We also had multiple prespecified secondary analysis, with a quick overview being that the PCPs’ and NPs’ accuracy for biopsy-derived diagnoses increased; rates of desire for biopsies and referrals decreased — all these at a modest cost of an additional 5-7 seconds of median review time per case. Finally, the AI assistance was associated with higher clinician performance across skin types, ranging from pale skin that does not tan to brown skin that rarely burns. What should readers take away from your report?
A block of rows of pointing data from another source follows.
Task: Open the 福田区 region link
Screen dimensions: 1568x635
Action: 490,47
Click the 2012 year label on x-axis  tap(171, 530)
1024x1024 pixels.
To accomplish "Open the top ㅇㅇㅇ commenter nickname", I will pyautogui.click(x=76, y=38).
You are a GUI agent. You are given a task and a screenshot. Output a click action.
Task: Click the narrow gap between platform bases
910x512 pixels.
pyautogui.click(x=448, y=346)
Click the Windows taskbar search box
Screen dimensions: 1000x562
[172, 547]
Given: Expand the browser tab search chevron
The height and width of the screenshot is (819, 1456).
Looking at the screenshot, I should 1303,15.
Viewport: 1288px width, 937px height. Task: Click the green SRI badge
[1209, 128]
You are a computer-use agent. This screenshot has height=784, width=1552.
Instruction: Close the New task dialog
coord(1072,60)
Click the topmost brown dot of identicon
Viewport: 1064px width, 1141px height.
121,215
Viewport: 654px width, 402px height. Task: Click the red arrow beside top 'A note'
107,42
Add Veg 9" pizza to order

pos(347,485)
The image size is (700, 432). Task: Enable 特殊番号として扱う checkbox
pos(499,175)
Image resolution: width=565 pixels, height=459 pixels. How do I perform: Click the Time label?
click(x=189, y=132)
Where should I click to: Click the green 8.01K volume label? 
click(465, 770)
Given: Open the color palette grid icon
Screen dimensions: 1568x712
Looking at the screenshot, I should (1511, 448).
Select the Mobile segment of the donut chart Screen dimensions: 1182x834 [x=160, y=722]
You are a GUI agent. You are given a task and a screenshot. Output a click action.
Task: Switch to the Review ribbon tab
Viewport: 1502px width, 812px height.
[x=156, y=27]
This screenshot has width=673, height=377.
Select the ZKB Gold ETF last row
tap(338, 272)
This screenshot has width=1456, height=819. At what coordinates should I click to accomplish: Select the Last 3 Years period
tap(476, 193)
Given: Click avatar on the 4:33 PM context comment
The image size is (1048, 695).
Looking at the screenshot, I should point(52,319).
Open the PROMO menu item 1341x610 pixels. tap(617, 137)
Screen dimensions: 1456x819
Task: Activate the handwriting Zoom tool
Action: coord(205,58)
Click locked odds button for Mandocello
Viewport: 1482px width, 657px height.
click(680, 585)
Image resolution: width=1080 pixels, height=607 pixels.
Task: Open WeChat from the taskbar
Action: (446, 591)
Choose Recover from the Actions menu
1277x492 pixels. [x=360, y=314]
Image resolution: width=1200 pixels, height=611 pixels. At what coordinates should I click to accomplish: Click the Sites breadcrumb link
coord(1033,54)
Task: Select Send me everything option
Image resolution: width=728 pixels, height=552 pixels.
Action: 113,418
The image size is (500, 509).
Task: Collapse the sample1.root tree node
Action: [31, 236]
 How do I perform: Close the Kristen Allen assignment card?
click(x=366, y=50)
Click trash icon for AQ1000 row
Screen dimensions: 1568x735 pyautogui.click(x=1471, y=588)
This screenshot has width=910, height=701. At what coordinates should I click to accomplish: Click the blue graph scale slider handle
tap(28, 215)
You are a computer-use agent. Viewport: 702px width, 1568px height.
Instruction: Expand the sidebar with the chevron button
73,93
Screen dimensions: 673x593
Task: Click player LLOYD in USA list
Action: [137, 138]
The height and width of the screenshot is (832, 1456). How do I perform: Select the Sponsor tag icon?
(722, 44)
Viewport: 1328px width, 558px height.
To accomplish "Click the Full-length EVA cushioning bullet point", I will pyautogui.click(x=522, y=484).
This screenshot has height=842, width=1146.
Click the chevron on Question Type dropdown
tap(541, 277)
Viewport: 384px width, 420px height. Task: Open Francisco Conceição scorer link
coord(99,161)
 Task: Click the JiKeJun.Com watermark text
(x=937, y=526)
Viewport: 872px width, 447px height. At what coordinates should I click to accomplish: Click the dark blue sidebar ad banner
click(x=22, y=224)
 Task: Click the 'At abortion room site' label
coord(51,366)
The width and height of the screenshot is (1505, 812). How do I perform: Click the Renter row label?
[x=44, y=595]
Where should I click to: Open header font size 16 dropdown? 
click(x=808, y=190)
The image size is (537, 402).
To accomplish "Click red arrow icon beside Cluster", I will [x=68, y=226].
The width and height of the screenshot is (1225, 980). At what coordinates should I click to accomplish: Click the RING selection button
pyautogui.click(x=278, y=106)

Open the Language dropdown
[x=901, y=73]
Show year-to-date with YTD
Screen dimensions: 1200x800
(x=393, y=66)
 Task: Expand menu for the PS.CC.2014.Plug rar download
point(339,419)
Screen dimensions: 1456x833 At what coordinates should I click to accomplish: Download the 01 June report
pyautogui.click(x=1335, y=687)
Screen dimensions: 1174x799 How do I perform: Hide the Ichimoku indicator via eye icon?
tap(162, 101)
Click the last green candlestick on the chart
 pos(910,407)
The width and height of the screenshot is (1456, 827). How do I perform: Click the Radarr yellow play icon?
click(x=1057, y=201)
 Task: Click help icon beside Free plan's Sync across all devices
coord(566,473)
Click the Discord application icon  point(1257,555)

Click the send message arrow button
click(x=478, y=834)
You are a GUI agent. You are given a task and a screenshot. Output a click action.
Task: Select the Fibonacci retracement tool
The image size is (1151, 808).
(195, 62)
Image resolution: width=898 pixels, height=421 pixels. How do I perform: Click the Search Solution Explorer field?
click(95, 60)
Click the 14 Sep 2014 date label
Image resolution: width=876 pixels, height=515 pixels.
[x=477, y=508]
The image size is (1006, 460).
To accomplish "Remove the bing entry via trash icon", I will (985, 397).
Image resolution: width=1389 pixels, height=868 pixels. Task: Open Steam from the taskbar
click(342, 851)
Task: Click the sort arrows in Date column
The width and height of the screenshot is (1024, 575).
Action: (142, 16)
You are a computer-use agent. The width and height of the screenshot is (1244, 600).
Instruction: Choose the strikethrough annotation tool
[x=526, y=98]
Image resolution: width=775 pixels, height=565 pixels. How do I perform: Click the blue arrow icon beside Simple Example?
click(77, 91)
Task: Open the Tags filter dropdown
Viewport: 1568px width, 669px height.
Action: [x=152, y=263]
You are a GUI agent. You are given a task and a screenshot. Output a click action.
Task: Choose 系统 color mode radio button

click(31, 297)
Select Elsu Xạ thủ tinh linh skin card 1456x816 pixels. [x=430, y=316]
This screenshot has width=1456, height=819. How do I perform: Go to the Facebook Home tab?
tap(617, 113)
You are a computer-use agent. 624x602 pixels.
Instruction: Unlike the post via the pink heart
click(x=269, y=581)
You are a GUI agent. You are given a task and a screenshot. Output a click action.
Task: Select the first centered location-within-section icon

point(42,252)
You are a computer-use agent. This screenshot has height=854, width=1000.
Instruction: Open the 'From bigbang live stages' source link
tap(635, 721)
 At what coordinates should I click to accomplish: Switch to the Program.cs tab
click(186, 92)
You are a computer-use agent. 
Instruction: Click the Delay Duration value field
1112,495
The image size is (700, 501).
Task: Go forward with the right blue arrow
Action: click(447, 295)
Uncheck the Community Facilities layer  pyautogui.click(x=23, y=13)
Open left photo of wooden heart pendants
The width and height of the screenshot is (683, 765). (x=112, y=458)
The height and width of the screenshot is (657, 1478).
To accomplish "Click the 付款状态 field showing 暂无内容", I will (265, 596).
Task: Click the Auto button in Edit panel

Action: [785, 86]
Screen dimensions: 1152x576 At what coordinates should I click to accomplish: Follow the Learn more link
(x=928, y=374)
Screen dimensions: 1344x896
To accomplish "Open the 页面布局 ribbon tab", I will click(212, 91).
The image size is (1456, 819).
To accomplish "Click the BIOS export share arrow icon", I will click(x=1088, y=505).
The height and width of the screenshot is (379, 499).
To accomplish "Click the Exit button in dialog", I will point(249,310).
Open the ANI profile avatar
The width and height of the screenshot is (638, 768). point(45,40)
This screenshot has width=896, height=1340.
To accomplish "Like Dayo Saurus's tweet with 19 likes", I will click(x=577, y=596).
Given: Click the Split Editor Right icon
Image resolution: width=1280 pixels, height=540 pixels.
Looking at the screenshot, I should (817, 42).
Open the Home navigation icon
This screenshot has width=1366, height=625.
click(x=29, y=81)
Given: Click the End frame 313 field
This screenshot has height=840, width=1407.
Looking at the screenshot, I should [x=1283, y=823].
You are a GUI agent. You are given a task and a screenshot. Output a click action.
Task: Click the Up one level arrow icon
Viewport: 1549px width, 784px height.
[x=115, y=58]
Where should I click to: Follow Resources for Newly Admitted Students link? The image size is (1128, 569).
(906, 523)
Response: AI-based assistive tools can help non-specialist clinicians interpret skin conditions more accurately. What recommendations do you have for future research as a result of this work?

Response: Our study was conducted on retrospective cases from a teledermatology service. Prospective studies in primary care settings are likely warranted to better understand the impact on a potentially different patient population. Is there anything else you would like to add?

Response: We are excited about the potential of this technology to help improve the access and quality dermatologic care, and look forward to additional research in this area.

In terms of disclosures, most authors are employees of Google LLC, own Alphabet stock, and are inventors on patents in various stages.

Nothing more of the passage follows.